Collected data
======
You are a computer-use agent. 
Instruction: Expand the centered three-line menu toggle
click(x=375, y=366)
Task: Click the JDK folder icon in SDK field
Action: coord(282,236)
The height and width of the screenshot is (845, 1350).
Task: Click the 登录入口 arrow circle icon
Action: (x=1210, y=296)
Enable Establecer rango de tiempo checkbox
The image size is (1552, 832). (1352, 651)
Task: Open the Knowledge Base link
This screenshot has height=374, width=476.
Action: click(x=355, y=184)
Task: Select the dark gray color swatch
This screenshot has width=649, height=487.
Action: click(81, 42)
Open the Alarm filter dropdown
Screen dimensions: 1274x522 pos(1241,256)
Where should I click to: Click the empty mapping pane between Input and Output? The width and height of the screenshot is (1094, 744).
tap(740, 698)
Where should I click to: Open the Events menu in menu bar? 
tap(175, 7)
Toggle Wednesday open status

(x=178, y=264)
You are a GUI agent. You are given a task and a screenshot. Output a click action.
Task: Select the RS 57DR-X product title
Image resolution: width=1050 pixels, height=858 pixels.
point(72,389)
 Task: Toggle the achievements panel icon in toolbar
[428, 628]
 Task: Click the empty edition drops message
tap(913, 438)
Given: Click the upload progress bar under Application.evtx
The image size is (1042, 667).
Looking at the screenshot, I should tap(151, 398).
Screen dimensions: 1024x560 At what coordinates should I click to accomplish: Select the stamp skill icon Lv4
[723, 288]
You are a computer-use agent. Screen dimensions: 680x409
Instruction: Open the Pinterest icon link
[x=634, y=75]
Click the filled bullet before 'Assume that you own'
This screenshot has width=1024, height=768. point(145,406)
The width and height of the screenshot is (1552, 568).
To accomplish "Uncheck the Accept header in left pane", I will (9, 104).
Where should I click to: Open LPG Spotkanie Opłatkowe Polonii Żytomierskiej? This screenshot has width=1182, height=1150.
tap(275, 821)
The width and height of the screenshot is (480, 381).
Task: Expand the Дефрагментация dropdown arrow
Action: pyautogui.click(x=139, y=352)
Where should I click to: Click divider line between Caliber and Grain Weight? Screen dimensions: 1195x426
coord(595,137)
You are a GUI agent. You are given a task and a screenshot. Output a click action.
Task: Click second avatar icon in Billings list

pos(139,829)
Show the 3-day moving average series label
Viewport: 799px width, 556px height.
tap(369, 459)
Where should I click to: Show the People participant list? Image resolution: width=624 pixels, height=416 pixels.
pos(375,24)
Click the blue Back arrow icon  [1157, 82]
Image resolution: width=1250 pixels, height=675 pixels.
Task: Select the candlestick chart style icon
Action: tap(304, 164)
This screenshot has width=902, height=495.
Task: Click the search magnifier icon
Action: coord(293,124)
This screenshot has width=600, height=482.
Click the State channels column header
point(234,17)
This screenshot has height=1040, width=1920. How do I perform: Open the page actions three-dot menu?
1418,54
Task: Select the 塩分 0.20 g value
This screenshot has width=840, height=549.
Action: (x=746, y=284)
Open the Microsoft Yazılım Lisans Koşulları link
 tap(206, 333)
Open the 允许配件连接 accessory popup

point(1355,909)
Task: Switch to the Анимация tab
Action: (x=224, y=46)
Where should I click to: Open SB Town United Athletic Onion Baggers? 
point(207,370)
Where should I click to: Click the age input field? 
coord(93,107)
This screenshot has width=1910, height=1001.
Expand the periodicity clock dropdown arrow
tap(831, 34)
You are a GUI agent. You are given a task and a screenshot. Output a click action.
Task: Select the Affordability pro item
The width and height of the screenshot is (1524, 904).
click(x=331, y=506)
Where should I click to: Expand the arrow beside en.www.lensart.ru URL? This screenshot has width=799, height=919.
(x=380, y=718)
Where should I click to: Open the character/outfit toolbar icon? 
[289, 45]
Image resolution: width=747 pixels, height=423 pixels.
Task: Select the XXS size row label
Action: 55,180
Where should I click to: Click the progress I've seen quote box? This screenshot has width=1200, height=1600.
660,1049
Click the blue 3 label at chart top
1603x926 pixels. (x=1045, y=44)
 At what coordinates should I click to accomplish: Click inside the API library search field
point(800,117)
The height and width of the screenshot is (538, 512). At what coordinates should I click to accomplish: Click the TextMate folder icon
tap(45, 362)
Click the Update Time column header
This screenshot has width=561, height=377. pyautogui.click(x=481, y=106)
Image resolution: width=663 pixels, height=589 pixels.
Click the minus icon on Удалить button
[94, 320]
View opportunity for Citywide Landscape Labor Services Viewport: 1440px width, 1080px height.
======
◆ Work request: Using the entries, state how many of their lines hold "computer"; give the number and no more.

◆ Completed task: 2